-- INPUT DATA start --

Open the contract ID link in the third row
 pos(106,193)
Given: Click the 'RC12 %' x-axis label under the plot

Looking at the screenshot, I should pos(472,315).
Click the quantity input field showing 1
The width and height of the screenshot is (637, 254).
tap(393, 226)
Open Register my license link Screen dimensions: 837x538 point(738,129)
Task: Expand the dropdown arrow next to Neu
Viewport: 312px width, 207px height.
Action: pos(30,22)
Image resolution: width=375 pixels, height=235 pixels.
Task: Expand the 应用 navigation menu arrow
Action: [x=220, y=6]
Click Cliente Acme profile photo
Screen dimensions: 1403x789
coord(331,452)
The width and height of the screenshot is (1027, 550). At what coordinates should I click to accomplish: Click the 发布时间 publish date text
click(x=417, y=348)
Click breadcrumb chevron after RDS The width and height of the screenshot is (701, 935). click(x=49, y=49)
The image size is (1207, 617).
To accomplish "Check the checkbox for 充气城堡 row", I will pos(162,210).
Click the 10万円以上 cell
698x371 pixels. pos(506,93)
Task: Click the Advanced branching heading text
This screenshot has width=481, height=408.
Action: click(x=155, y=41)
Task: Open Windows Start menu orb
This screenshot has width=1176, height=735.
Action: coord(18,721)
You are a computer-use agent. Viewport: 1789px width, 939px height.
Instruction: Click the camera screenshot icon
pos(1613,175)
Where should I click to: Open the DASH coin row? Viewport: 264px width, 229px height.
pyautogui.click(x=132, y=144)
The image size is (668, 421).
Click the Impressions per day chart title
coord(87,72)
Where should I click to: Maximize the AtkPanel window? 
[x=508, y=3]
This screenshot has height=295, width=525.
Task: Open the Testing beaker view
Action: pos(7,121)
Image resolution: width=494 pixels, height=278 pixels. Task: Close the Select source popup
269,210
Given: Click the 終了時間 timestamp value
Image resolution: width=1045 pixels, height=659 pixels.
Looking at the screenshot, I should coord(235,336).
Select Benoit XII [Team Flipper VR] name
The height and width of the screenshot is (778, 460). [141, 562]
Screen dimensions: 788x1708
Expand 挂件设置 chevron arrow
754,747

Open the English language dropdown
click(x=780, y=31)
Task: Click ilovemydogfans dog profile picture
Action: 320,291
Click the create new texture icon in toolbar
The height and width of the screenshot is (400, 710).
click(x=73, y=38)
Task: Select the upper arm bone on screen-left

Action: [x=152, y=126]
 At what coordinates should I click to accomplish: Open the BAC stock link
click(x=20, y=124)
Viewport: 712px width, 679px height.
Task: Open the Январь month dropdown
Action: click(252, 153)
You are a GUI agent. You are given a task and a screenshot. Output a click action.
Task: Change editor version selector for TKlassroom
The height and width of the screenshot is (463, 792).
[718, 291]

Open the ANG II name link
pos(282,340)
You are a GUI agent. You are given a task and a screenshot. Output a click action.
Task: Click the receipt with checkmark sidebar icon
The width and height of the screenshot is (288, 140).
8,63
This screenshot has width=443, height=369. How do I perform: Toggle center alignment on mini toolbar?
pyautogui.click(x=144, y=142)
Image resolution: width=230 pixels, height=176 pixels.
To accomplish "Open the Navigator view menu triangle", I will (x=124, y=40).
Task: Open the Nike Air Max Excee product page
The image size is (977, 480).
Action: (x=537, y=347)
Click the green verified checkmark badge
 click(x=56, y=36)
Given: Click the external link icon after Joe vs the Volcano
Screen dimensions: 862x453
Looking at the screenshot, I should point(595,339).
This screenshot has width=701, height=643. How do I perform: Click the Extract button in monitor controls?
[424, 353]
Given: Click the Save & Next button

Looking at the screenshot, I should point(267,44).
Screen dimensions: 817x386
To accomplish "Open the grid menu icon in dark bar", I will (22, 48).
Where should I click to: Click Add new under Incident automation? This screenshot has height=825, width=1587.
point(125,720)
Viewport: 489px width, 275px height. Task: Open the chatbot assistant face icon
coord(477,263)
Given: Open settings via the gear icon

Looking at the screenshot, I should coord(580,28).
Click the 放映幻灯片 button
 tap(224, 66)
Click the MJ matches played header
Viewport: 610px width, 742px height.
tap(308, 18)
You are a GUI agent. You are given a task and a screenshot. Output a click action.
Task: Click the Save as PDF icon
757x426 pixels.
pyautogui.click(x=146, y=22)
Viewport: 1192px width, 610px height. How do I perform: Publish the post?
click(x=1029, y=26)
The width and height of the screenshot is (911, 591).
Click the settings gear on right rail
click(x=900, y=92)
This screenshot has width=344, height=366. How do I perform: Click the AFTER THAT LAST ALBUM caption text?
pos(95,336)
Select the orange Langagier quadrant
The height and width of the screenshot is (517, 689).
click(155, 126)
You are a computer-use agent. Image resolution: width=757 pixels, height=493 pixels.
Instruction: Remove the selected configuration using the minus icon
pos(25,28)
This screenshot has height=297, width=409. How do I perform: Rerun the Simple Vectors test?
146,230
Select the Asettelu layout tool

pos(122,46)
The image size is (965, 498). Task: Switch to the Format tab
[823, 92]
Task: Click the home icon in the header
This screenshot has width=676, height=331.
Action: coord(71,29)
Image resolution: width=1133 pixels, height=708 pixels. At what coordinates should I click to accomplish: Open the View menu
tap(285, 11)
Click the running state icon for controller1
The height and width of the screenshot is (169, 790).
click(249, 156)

-- INPUT DATA end --

EXERCISE BRIEF
Reproduce verbatim the stretch of the data above from the line containing "Click the running state icon for controller1" through the end of the data, inclusive.

EXPECTED ANSWER
Click the running state icon for controller1
The height and width of the screenshot is (169, 790).
click(249, 156)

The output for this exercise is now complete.